The findings highlight a growing retirement savings gap affecting millions across income levels and age groups.

The report’s National Retirement Forecast (NRF), jointly produced with Frontier Economics, projects retirement outcomes for those aged 22 to 65 based on savings, behaviours and income sources, comparing expected income to potential living and housing costs in retirement.
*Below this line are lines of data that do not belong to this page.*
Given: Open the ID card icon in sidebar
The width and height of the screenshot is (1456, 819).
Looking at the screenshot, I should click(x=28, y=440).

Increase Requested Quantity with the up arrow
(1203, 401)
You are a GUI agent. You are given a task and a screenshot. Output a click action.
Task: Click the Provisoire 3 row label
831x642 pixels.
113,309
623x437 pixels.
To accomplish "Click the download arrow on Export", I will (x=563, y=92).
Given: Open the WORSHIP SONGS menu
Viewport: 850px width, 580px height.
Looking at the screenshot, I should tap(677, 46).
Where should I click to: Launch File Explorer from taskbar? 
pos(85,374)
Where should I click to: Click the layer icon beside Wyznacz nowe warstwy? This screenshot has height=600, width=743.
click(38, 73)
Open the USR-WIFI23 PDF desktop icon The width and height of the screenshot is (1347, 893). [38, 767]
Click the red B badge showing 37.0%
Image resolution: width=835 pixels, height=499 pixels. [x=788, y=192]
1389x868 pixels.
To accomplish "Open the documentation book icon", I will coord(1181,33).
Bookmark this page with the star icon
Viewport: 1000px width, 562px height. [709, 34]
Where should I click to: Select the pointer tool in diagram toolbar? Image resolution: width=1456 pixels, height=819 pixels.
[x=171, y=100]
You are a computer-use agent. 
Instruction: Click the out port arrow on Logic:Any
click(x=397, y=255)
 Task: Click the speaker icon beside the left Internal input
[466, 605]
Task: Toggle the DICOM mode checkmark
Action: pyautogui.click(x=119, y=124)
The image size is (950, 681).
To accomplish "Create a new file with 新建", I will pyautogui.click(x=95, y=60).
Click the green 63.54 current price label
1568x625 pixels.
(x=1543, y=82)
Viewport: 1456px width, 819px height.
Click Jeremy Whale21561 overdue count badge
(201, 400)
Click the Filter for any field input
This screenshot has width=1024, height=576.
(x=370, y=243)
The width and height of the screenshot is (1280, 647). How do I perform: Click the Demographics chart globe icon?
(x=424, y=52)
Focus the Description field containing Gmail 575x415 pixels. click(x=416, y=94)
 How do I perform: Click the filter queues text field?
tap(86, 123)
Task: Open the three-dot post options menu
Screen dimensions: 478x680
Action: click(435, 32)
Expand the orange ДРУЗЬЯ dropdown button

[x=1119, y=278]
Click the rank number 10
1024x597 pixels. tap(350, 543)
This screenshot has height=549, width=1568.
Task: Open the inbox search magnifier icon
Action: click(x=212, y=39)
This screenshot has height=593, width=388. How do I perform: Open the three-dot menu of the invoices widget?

This year’s highlights were:

  • Current savings behaviours. 61% of people are on track for at least a minimum lifestyle in retirement, which covers basic needs with limited flexibility. In 2025 monetary terms, that equates to a net income of £14,800 for a single person and £23,100 for a couple, based on 3% inflation uprating of the 2024 Pension and Lifetime Savings Association (PLSA) minimum retirement standard. As usual, those figures exclude housing costs and will be higher for London.
  • Risk of poverty. 39% (about 15.3 million people) are on track to fall short of the minimum retirement threshold, 1% up on 2024’s number and 4% higher than in 2023, illustrating the scale of the retirement savings gap.
  • Pension savings increases. While pension savings have increased since 2024, they have not risen enough to keep up with the cost of living.
  • Median retirement income. The projected median (not average) retirement income has risen from £15.5k to £17.2k (including State Pension) since 2024. The adjusted PLSA targets for a moderately comfortable retirement are £32,200 (single) and £44,400 (couple).
    27% are concerned they will have to work longer than they hoped to ensure they have sufficient retirement savings, while 15% do not ever expect to be able to retire.

Of those saving at the minimum automatic enrolment contribution level:

  • 48% are heading for a minimum retirement lifestyle, whilst 35% are at risk of not being able to cover their basic needs in retirement.
  • Three groups that stand out as having the most unfavourable retirement prospects:
  • Generation Z (born between 1996 and 2010). The report sights competing financial goals make retirement savings a challenge for Gen Z. A quarter of people in their 20s prioritise saving for emergency expenses, while about one in eight say they are unable to save at all. The NRF projections showed that over 42% people in their 20s are at risk of poverty in retirement, while 23% would only be able to afford a minimum retirement lifestyle.
  • Squeezed low to middle earners. The minimum automatic contribution basis, with its carve out for the first £6,240 of earnings, leaves this category vulnerable as a significant part of their earnings is effectively unpensioned. The research found that those in their 30s earning £20,000 – £35,000 are the mostly likely to contribute at the minimum. While there is legislation on the statute books that allows the lower earnings limit to be cut or even removed, after April’s National Insurance (NICs) rise, the Government is highly unlikely to make any changes that add further to employer costs.
  • The self-employed. The UK’s 4.43m self-employed workers (December 2024-February 2025 data) have always been excluded from automatic enrolment and it shows. 51% are at risk of not being able to cover their basic needs in retirement with another 25% on track for a minimum retirement lifestyle. 23% not saving anything at all, effectively relying on the state pension alone.

If anyone is in one of those three vulnerable groups, all is not lost. Larger contributions late on can fill the retirement savings gap, though the longer they leave it, the larger those contributions will need to be.